**THE TASK**. Copy exactly the lines of the data below that run from the line holding "You are a computer-use agent. Screen" through the line holding "Click 'Credit: 6000/Month'", both ends included.

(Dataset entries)
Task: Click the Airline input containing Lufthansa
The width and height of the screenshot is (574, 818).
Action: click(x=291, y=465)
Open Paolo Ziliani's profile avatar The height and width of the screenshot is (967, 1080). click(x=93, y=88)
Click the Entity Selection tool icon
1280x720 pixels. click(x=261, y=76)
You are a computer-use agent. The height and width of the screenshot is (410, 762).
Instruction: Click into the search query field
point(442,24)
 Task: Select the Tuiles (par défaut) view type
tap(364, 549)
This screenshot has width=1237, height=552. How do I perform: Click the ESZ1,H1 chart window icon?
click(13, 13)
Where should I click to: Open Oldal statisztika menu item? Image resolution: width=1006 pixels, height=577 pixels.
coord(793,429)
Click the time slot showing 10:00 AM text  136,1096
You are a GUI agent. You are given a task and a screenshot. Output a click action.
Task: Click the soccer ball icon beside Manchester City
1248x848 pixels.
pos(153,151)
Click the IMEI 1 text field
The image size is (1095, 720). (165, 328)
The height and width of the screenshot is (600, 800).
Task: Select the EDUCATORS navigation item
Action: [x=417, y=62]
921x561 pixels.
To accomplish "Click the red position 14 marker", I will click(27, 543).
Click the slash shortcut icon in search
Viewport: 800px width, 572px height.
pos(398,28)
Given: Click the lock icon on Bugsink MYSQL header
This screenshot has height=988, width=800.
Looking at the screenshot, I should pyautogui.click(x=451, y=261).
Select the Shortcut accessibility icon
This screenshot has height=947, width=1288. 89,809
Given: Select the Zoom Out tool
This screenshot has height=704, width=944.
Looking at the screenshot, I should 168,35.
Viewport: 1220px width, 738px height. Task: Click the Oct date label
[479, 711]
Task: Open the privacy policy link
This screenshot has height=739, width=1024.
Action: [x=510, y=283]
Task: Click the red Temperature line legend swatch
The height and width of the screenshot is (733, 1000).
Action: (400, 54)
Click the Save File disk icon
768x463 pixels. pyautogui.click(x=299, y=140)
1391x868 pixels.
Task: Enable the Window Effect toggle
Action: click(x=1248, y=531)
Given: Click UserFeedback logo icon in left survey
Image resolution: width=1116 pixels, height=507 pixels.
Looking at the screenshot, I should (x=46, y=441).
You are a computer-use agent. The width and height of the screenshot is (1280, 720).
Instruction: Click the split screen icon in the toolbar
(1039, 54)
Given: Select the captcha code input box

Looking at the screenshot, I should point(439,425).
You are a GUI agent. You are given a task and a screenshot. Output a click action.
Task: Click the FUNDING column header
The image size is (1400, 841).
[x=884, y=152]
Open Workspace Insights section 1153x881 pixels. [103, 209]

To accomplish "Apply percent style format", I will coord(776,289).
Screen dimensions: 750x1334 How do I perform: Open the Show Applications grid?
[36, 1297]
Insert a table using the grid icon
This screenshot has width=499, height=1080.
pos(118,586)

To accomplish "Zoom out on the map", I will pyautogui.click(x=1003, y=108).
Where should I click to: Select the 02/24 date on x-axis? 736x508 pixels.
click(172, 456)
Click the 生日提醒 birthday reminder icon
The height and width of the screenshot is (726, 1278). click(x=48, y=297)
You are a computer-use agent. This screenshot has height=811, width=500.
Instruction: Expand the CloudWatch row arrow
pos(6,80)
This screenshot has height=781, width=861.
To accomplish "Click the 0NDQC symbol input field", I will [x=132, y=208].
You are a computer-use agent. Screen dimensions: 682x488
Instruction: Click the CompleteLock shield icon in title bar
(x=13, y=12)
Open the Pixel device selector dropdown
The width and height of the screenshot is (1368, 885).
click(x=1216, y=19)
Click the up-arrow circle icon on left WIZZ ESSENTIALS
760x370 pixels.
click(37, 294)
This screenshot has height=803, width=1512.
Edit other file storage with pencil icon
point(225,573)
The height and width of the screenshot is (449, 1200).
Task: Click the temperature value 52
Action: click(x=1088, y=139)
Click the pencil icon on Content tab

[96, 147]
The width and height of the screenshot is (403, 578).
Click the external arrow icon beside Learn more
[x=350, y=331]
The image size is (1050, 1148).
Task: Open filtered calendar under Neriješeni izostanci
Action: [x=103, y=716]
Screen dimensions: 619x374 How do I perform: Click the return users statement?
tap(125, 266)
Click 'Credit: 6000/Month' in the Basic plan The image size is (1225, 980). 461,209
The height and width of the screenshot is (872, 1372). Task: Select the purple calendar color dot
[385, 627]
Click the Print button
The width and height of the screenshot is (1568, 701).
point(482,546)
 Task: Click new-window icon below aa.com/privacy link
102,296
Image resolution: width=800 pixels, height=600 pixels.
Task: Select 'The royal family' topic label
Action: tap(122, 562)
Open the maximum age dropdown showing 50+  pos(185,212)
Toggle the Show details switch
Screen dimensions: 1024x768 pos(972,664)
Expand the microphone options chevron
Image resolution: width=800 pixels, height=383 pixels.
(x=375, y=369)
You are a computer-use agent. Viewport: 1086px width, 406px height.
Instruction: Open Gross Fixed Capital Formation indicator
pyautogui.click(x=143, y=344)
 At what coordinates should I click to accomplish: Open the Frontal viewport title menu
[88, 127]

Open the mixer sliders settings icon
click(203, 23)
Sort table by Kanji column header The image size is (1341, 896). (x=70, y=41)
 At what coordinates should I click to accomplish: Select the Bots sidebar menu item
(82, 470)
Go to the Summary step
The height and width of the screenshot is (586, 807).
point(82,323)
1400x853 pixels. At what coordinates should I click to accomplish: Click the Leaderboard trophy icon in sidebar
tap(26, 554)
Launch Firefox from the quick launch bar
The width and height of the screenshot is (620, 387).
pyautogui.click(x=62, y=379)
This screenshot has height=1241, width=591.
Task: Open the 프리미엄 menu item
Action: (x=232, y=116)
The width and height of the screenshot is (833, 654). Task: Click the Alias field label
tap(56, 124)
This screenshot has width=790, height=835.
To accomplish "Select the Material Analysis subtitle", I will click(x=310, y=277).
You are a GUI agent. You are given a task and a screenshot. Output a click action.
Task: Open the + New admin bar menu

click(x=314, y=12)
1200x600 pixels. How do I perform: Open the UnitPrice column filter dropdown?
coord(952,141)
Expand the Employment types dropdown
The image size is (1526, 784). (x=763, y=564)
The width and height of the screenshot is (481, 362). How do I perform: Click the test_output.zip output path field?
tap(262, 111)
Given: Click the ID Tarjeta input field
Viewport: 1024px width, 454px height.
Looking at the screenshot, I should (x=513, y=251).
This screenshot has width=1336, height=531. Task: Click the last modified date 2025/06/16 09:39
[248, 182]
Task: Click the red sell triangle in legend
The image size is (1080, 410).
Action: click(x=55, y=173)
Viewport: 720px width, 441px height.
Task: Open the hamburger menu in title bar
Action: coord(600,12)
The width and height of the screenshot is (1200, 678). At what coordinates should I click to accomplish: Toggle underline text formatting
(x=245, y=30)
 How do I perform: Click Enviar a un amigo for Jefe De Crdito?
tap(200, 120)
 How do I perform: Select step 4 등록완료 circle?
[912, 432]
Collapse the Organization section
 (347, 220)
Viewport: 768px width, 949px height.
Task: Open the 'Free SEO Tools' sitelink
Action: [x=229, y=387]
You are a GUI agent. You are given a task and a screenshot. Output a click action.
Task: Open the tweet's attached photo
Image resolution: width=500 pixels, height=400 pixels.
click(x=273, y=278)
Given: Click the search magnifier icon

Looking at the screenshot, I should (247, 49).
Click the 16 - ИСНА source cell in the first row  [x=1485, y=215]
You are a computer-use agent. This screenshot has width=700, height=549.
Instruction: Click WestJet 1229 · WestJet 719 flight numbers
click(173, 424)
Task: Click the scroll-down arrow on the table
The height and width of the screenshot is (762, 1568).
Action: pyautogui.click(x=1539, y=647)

**SOLVED EXERCISE**.
You are a computer-use agent. Screen dimensions: 682x488
Instruction: Click the CompleteLock shield icon in title bar
(x=13, y=12)
Open the Pixel device selector dropdown
The width and height of the screenshot is (1368, 885).
click(x=1216, y=19)
Click the up-arrow circle icon on left WIZZ ESSENTIALS
760x370 pixels.
click(37, 294)
This screenshot has height=803, width=1512.
Edit other file storage with pencil icon
point(225,573)
The height and width of the screenshot is (449, 1200).
Task: Click the temperature value 52
Action: click(x=1088, y=139)
Click the pencil icon on Content tab

[96, 147]
The width and height of the screenshot is (403, 578).
Click the external arrow icon beside Learn more
[x=350, y=331]
The image size is (1050, 1148).
Task: Open filtered calendar under Neriješeni izostanci
Action: [x=103, y=716]
Screen dimensions: 619x374 How do I perform: Click the return users statement?
tap(125, 266)
Click 'Credit: 6000/Month' in the Basic plan The image size is (1225, 980). 461,209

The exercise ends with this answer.